Your feedback is important to keep improving our website and offer you a more reliable experience.

Linux Kernel Performance

Linux development evolves rapidly. The performance and scalability of the OS kernel has been a key part of its success. However, discussions have appeared on LKML (Linux Kernel Mailing List) regarding large performance regression between kernel versions. These discussions underscore the need for a systematic and disciplined way to characterize, improve, and test Linux kernel performance. Our goal is to work with the Linux community to further enhance the Linux kernel with consistent performance increases (avoiding degradations) across releases. The information available on this site gives community members better information about what 0-Day and LKP (Linux Kernel Performance) are doing to preserve performance integrity of the kernel.

0-Day CI Linux Kernel Performance Report (v4.14)

BY Xiaolong Ye ON Nov 29, 2017
  1. Introduction

0-Day CI is an automated Linux kernel test service that provides comprehensive test coverage of the Linux kernel. It covers kernel build, static analysis, boot, functional, performance and power tests. This report shows the recent observations of kernel performance status on IA platform based on the test results from 0-Day CI service. It is structured in the following manner:

  • Section 2, regressions and improvements in upstream tree during v4.14 release cycle

  • Section 3, regressions and improvements from shift-left testing in developers’ and maintainers’ tree during v4.14 release cycle

  • Section 4, test machine list


  1. Linux Kernel v4.14 Release

The v4.14 release of the Linux kernel was on Nov 12 2017. Some of the most prominent features in this release include the ORC unwinder for more reliable tracebacks and live patching, the long-awaited thread mode for control groups, support for AMD's secure memory encryption, five-level page table support, a new zero-copy networking feature, the heterogeneous memory management subsystem, and so on. 0-Day CI observed 5 major regressions and 4 major improvements in the upstream tree during feature development phase for v4.14.


Below we share more detailed information together with related patches that led to the result for a few reports. The whole list is summarized in the observation summary section.

  1. aim7.jobs-per-min

aim7 is a traditional UNIX system level benchmark suite which is used to test and measure the performance of a multiuser system.

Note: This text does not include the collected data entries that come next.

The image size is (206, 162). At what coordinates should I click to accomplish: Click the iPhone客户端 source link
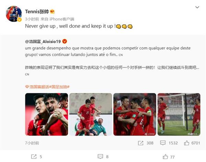62,19
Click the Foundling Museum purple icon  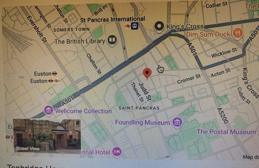(x=177, y=122)
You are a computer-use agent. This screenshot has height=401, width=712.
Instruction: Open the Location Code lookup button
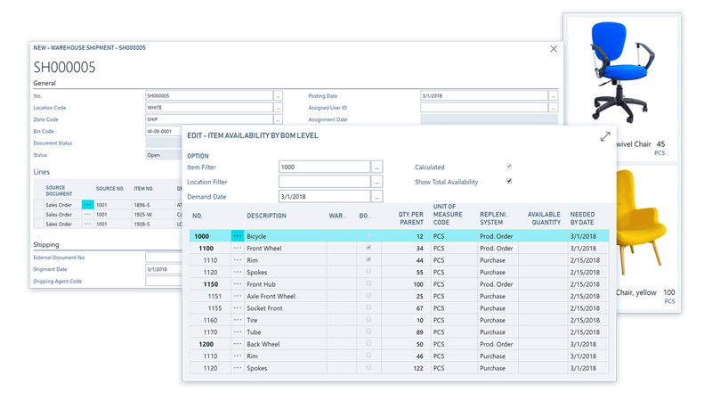click(278, 108)
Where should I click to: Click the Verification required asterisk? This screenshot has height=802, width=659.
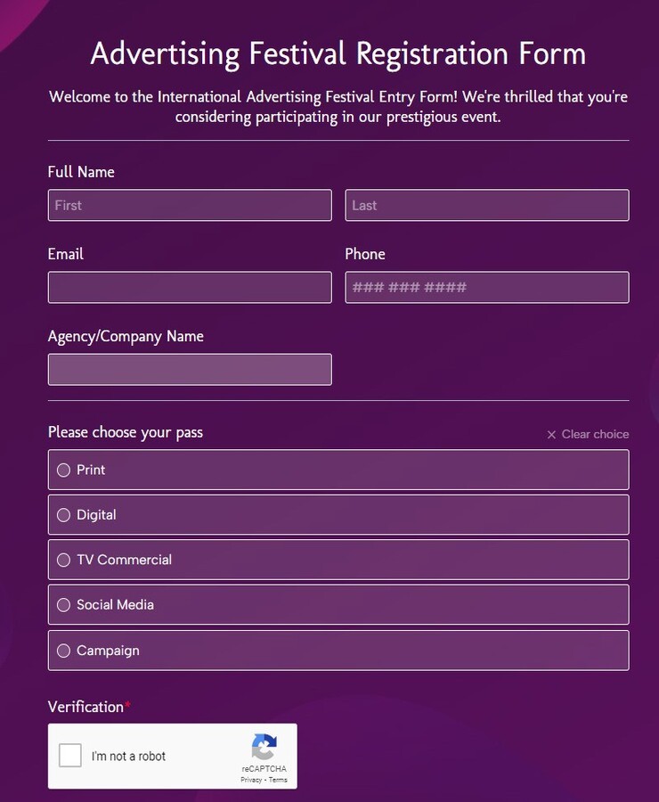[x=127, y=703]
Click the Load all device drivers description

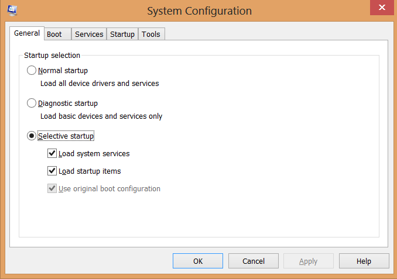click(100, 84)
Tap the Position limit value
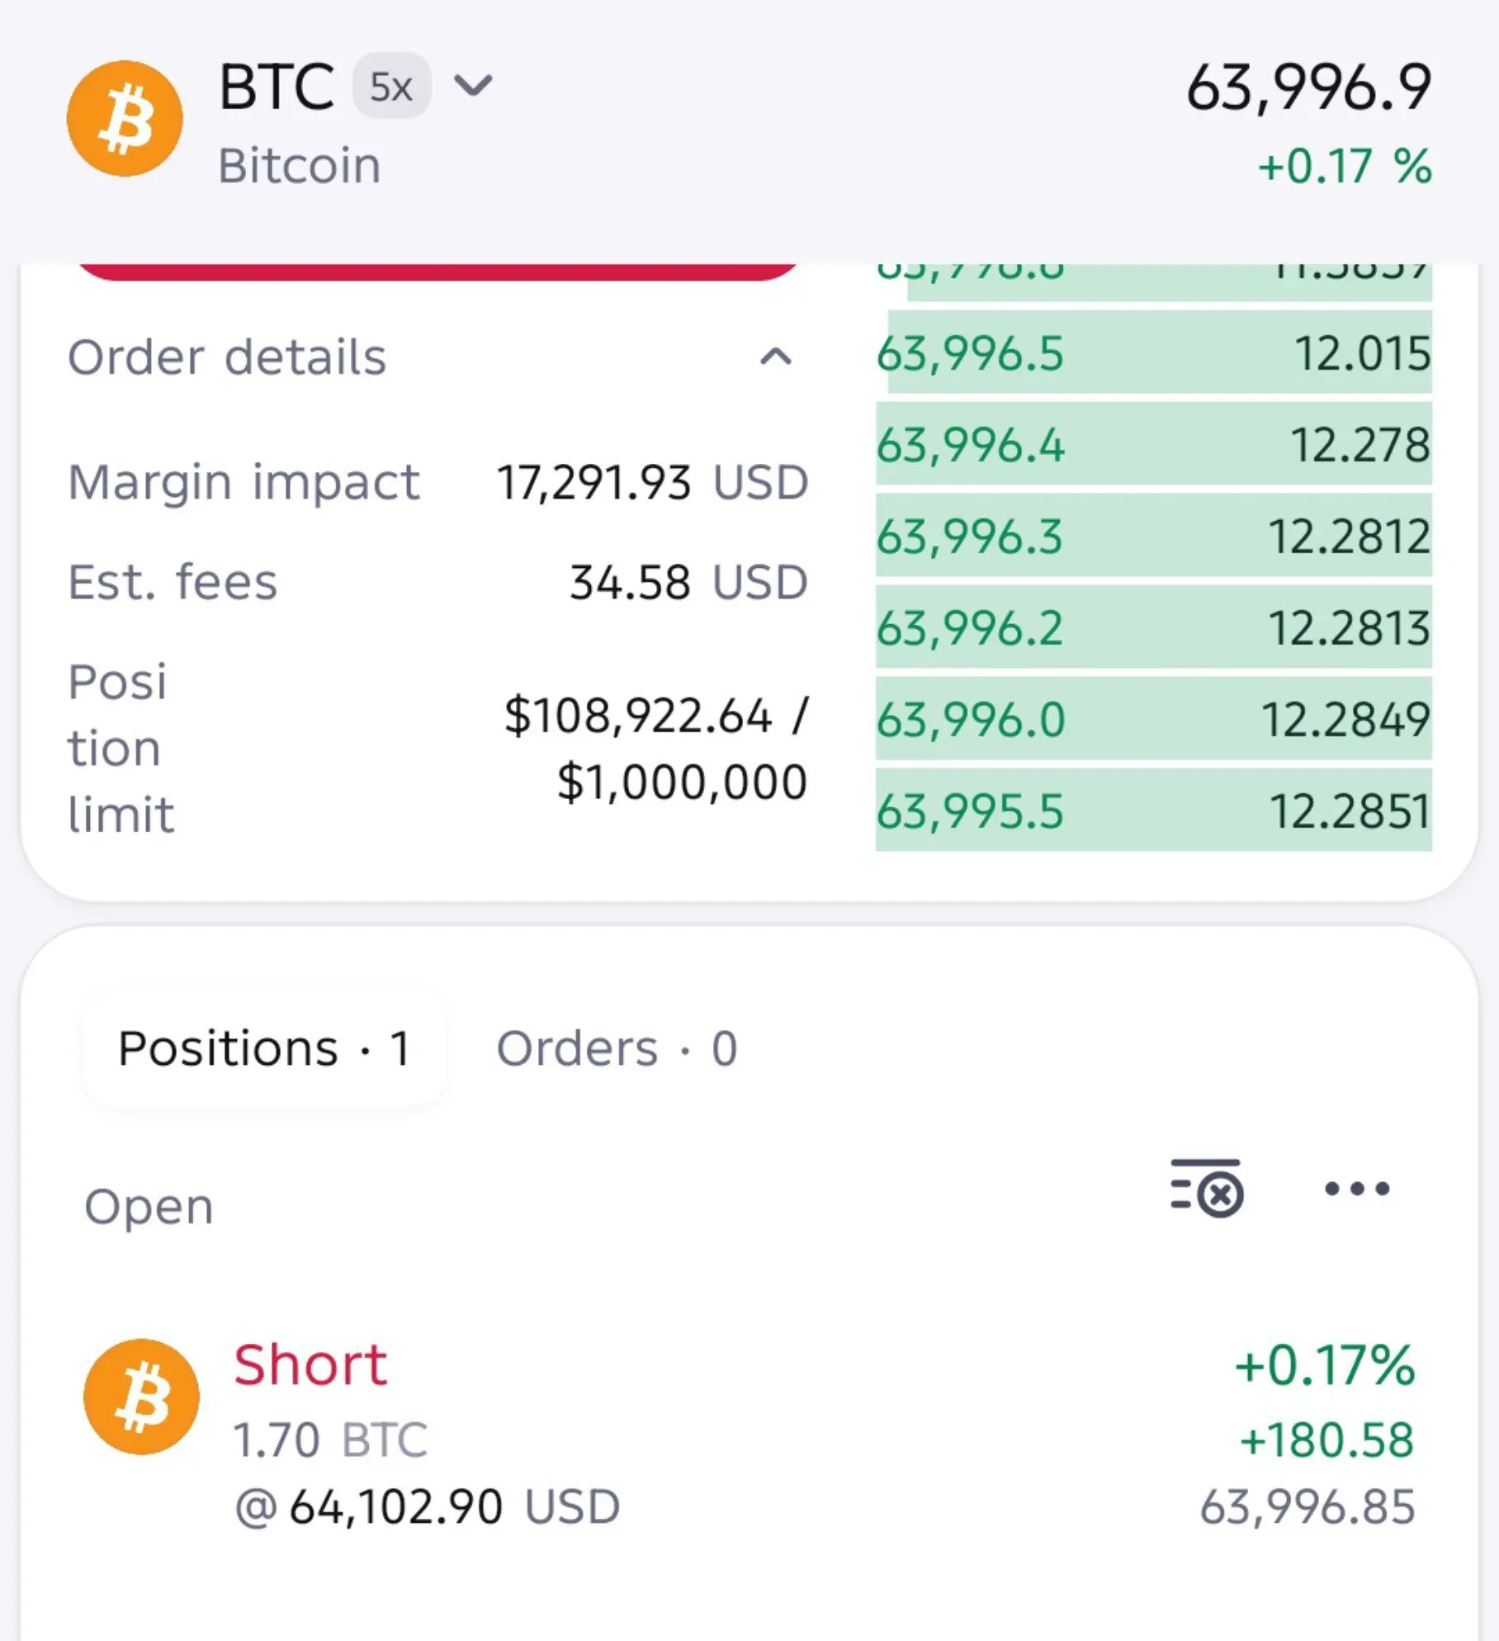Viewport: 1499px width, 1641px height. [x=656, y=748]
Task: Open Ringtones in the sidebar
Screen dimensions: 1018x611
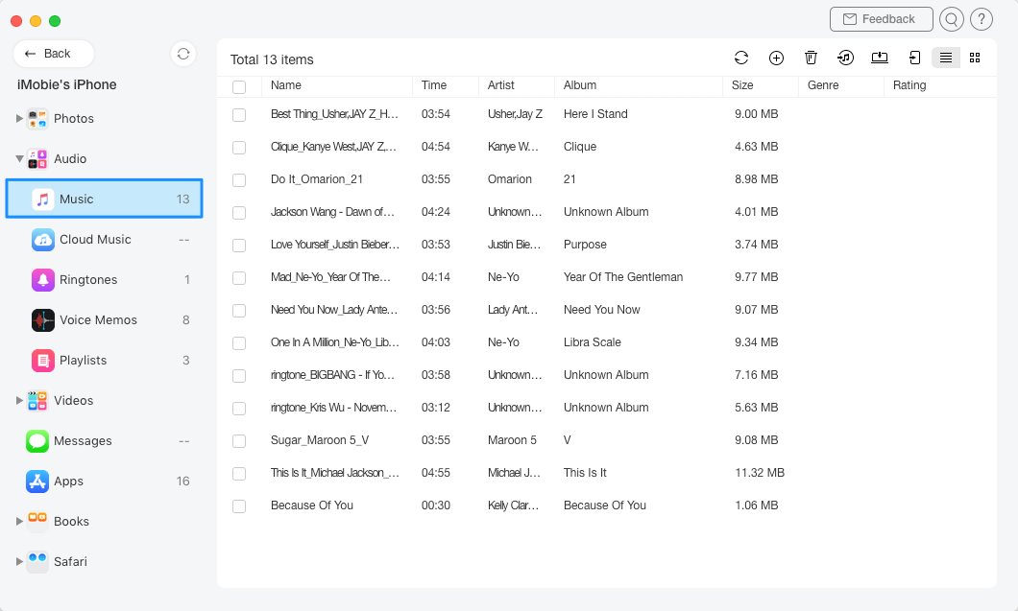Action: pos(87,280)
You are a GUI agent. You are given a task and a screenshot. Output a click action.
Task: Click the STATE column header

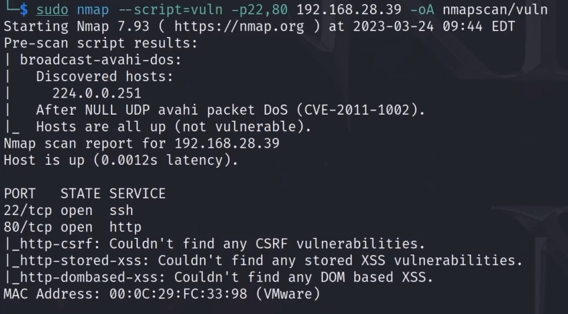click(80, 194)
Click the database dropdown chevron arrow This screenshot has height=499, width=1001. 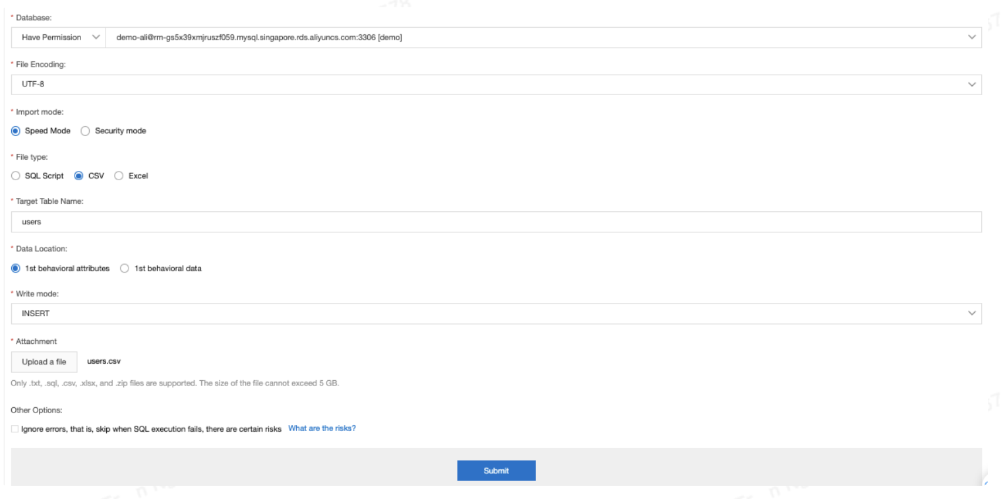tap(971, 37)
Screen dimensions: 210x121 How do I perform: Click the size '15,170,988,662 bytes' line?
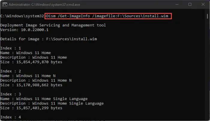[31, 85]
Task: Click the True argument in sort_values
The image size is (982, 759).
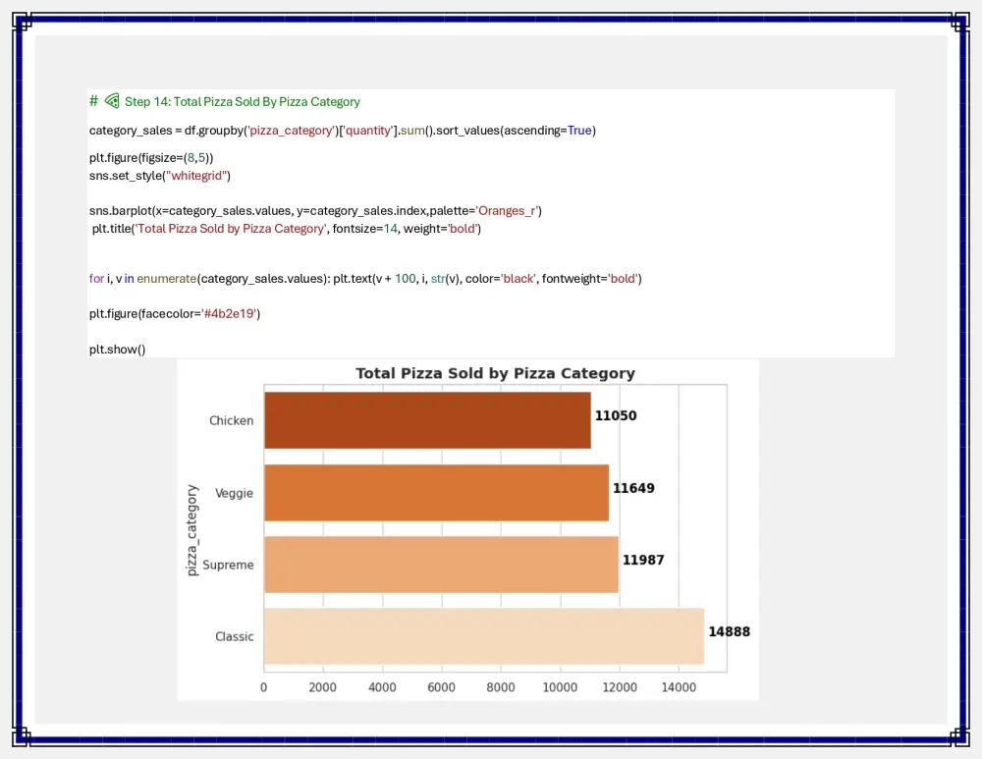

  1. scenario: disk read (-26.6% regression)


Commit 91f9943e1c was reported to have -26.6% regression of aim7.jobs-per-min when comparing to v4.13-rc7." It was merged to mainline at v4.14-rc1." The author responded to the regression report and provided the fix patch immediately which was merged as commit 942491c9 (xfs: fix AIM7 regression) in v4.14-rc7.


Related commits

91f9943e1c

fs: support RWF_NOWAIT for buffered reads

branch

linux/master

report

[LKP] [lkp-robot] [fs] 91f9943e1c: aim7.jobs-per-min -26.6% regression

status

merged at v4.14-rc1 and fixed by commit 942491c9 (xfs: fix AIM7 regression) in v4.14-rc7


  1. fio.read_bw_MBps

Fio is a tool that will spawn a number of threads or processes doing a particular type of I/O action as specified by the user.

  1. scenario: rand read (+443.8% improvement)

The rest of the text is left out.